Omit the images. Copy each entry word for word.

================

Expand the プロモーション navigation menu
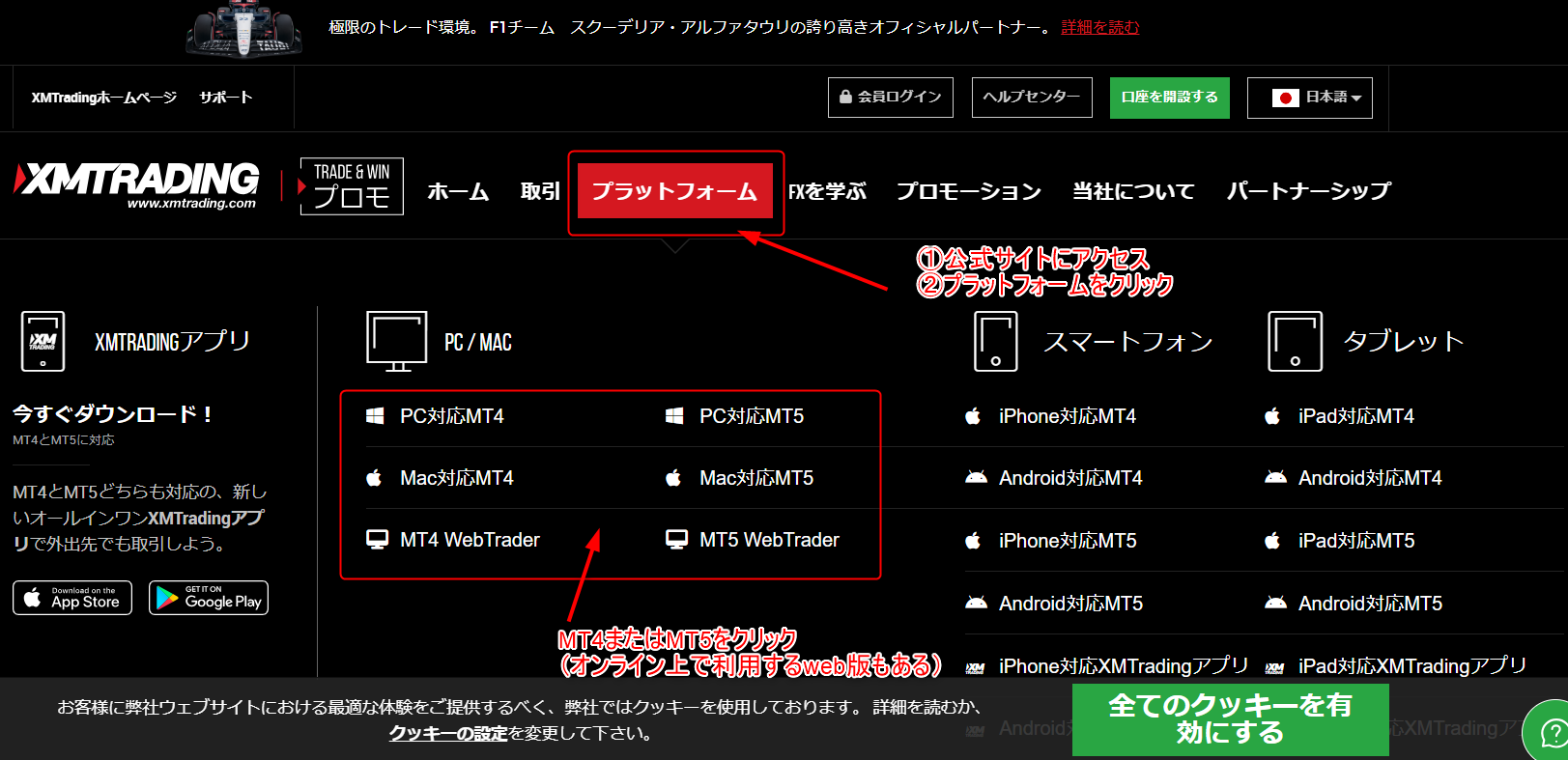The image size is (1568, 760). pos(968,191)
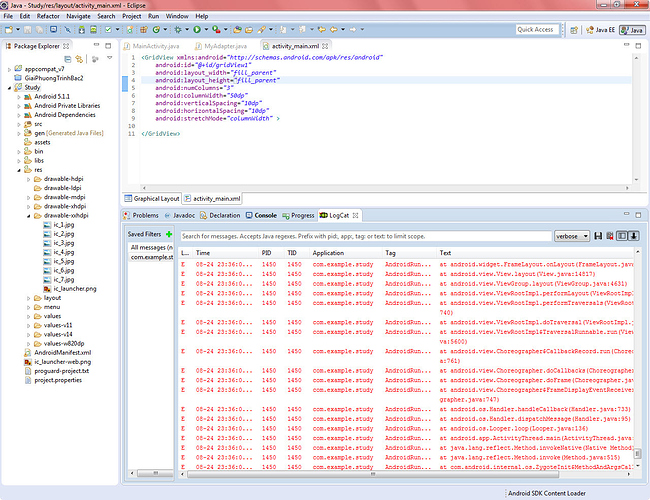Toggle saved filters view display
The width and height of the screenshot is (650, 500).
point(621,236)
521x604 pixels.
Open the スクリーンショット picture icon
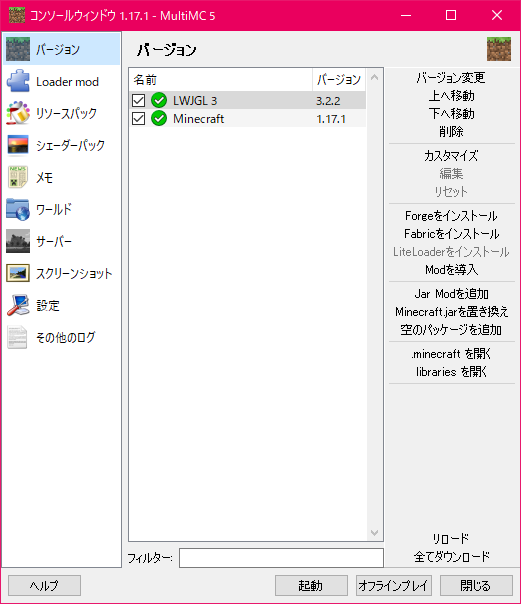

================

= Your solution =
Expand the プロモーション navigation menu
The image size is (1568, 760). pos(968,191)
Toggle saved filters view display
The width and height of the screenshot is (650, 500).
point(621,236)
521x604 pixels.
Open the スクリーンショット picture icon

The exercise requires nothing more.